The prototype gives the customer a complete idea of ​​how the final product will look like. Prototyping allows you to streamline the design development process, focusing on important interface elements.

At the prototyping stage, it is possible to identify unnecessary elements that are best abandoned. This process significantly reduces the workload of the designer in developing the project and thus saves the customer money. Having a prototype in hand, the designer and customer more clearly represent the result. It makes it easier to understand the tasks for each team member. It gives them the opportunity to do more realistic planning of development deadlines and more accurately determine the cost of work, which is hugely beneficial to small teams.

So, Why Make and Test a Prototype?

Creating a prototype is one step that precedes the launch of the final product. In fact, prototyping your future product or service has several advantages.

  1. Test Technical Feasibility

Prototyping makes it possible to visualize an idea and understand which aspects of the idea prove difficult or impossible to implement. Making a prototype can thus highlight unanticipated physical, technical, or financial constraints and so save a lot of time for your team.

2. Present Your Idea to The Customers more clearly

Having a prototype makes it possible to present your future offer to potential customers concretely. In doing so, you have a considerable asset before the final launch of your offer. You have collected the opinions, testimonials, and recommendations of your potential customers. Having a prototype could also allow you to better prepare your marketing-communication actions and start your pre-sales.

3. Risk Reduction

The risks of the project failure with the completed prototyping stage are significantly lower than the projects in which prototyping was not carried out.

Simply because prototypes directly affect the most important components of the project: resources, time, and budget. After carrying out prototyping, most of the hidden shortcomings are exposed & we find functional gaps. Therefore, it’s possible to understand and estimate the number of necessary resources and development time, which is an enormous benefit for smaller teams. Suppose a feature that seemed hot in theory, when implemented, is giving you and customers cringe. It is great to find it while prototyping rather than once the product implementation begins.

4. Simulate The Actual Product

The most important advantage of a prototype is that it simulates the real and future product. It can help attract customers to invest in the product before allocating any resources needed for implementation. You can test the design’s correctness before it comes into production and you can discover design errors. Also, a prototype made available to a sample of users helps to find out in advance how their product interacts with the product and meets their expectations.

5. Provide Focused Feedback

Each person has his own vision of the product to be implemented and, in principle, wants this vision to be found in the final product. Exposure to the prototype helps to unify all ideas and enables the beneficiaries to see the product from a fresh perspective. It helps them to see it materialized and to provide more focused feedback on the desired details.

Feedback is essential to discover the needs and expectations of users, business requirements, and a clear idea of where the product is heading.

6. Planning

The teams that implement the design get essential information that helps them plan what they need to implement. A prototype can be considered, most often the project specification, and helps the entire team to create user stories and focus on user needs. If this is done in time, before a Sprint starts, it will only bring benefits to the team.

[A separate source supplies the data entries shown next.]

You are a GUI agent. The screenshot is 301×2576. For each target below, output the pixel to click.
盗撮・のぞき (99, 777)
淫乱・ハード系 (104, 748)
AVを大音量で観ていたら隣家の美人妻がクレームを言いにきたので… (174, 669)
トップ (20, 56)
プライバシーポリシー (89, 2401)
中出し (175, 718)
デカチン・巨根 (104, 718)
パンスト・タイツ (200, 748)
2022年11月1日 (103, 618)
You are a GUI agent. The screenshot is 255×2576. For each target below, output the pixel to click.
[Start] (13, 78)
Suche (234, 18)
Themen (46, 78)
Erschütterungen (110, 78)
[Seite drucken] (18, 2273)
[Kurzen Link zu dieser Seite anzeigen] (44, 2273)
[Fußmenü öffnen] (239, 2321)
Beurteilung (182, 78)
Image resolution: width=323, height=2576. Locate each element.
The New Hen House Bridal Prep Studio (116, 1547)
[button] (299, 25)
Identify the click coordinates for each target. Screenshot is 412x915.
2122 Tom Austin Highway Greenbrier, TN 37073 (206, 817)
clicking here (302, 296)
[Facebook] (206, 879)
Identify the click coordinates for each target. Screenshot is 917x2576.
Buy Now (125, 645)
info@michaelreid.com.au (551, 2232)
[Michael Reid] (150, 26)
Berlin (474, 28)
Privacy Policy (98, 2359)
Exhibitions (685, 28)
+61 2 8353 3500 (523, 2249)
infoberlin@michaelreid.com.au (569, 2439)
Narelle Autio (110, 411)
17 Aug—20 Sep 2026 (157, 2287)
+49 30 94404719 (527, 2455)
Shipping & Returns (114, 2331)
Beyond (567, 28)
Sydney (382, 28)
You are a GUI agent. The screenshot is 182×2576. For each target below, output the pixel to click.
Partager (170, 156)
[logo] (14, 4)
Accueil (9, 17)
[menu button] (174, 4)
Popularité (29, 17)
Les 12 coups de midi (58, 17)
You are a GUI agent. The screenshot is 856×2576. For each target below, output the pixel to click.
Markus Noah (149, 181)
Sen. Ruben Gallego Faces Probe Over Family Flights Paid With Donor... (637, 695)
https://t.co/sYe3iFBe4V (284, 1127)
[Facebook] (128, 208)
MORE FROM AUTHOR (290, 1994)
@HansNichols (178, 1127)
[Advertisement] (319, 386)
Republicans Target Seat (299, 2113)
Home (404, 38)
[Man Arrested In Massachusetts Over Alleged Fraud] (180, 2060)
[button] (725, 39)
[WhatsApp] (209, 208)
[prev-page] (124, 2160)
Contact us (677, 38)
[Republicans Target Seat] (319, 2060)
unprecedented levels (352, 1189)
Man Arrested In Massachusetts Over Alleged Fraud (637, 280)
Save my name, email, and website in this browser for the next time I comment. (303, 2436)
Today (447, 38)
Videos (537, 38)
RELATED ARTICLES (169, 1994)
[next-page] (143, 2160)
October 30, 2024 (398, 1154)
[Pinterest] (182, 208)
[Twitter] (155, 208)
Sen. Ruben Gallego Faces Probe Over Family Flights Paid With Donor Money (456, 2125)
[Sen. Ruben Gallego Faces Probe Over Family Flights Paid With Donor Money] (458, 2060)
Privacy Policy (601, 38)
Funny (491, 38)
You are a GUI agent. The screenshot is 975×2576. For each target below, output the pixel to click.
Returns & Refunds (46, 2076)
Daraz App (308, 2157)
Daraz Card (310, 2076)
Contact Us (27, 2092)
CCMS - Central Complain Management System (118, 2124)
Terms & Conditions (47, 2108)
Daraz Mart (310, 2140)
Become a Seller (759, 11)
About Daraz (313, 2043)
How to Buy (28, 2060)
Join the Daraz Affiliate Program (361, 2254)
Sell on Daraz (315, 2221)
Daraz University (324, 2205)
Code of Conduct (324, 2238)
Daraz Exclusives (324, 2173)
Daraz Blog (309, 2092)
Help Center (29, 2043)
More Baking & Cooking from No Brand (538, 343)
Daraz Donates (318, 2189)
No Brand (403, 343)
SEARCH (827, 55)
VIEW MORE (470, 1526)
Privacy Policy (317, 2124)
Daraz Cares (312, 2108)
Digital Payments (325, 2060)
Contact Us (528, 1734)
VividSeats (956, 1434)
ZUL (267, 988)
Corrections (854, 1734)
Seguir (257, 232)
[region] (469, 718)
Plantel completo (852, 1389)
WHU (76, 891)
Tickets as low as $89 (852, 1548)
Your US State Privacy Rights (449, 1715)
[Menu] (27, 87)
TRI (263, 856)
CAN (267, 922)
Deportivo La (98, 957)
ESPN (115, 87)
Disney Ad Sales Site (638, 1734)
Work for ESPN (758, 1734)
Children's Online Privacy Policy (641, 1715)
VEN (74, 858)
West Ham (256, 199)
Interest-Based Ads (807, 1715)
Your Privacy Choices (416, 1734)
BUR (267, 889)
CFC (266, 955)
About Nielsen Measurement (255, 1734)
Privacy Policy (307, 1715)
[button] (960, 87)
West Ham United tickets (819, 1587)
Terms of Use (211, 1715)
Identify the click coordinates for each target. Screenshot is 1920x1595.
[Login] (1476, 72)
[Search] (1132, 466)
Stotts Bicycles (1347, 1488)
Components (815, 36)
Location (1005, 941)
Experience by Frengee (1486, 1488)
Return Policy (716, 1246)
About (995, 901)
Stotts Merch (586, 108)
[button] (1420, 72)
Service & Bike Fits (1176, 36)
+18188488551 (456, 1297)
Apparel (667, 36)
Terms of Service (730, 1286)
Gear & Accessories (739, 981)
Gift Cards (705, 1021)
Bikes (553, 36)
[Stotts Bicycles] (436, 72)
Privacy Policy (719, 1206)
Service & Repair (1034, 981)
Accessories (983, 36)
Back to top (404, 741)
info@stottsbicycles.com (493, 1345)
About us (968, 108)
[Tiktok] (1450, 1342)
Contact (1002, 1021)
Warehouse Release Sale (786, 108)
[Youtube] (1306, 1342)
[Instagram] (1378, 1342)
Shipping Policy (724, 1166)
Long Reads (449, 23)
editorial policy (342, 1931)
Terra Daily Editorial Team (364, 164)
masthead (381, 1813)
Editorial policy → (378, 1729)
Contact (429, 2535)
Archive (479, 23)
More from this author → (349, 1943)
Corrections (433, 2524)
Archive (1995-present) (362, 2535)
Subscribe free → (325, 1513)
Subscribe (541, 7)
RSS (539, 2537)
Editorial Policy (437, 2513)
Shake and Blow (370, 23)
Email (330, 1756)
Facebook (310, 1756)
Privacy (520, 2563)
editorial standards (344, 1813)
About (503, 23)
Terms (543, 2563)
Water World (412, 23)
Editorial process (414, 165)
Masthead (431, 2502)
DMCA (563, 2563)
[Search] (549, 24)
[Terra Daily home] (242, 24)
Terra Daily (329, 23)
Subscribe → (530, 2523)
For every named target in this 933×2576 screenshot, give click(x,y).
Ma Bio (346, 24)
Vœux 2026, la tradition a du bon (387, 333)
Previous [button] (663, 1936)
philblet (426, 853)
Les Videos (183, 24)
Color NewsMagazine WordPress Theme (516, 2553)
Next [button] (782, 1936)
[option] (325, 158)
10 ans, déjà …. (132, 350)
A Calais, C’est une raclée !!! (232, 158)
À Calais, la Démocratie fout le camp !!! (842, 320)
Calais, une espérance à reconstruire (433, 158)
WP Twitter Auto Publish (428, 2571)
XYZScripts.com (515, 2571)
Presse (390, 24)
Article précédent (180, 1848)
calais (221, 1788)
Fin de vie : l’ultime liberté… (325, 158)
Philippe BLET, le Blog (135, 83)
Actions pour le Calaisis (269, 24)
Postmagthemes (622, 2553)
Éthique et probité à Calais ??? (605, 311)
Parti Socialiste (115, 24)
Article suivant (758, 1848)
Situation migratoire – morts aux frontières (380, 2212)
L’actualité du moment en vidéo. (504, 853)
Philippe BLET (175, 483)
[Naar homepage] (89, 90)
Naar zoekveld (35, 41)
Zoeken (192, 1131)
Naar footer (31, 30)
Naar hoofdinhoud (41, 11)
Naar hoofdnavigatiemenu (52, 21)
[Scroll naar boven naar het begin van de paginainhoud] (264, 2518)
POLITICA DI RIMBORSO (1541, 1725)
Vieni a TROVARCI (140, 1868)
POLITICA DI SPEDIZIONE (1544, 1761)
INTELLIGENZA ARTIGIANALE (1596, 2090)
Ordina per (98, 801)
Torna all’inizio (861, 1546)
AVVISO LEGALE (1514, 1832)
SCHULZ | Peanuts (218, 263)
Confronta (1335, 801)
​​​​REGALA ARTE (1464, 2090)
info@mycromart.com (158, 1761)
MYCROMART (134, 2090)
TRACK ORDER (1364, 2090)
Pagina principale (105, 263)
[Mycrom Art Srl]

7. Quick and Easy to Create

Even a product beneficiary can help develop a prototype. It is essential to provide a simple idea on paper so that the designer understands the functionality and logic of the product. An experienced designer into a ready-to-implement product will transform this simple sketch, illustration with a few buttons for a website.

Here’s how you carry out prototype testing:

Imagine you need to create an app. It should contain all the information about services, prices, features, and advantages.

The best way to do Prototype Testing is a highly detailed (Hi-Fi) click dummy, a click dummy simulates user interactions by connecting mockups with each other. Here the user can click through the dummy and tell the mobile provider if the concept makes sense. The click dummy should contain the homepage of the app, some category pages (for example “about, search”), and some service pages (for example “explore, list, or Your Cart if it’s an e-shopping app”). The testers should get upfront instructions through the use cases. That means they get a task like “buy a sweater you like or wishlist a movie of your liking if it’s a streaming service app”, but they are not told how to do it. Then they try to reach the goal and answer some questions about their experience: Was the navigation intuitive? Did you like the design? What feature was missing? Did you like the menu? This feedback of your target group can be precious before investing. This gives you an insight into what the product will look like. Such things are tremendous advantages for smaller teams- it saves time and gives you clear and direct goals/features to work on.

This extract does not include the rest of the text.